_GIVEN RECORDS_.
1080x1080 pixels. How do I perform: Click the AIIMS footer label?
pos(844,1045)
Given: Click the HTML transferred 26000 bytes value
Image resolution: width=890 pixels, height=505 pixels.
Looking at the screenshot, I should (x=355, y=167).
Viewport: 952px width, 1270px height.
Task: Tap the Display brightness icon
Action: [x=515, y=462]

_TASK BRIEF_. Only the lines from the one containing "Image resolution: width=890" through the end of the data above are wanted, both ends included; restate them word for word.

_FINAL ANSWER_.
Image resolution: width=890 pixels, height=505 pixels.
Looking at the screenshot, I should (x=355, y=167).
Viewport: 952px width, 1270px height.
Task: Tap the Display brightness icon
Action: [x=515, y=462]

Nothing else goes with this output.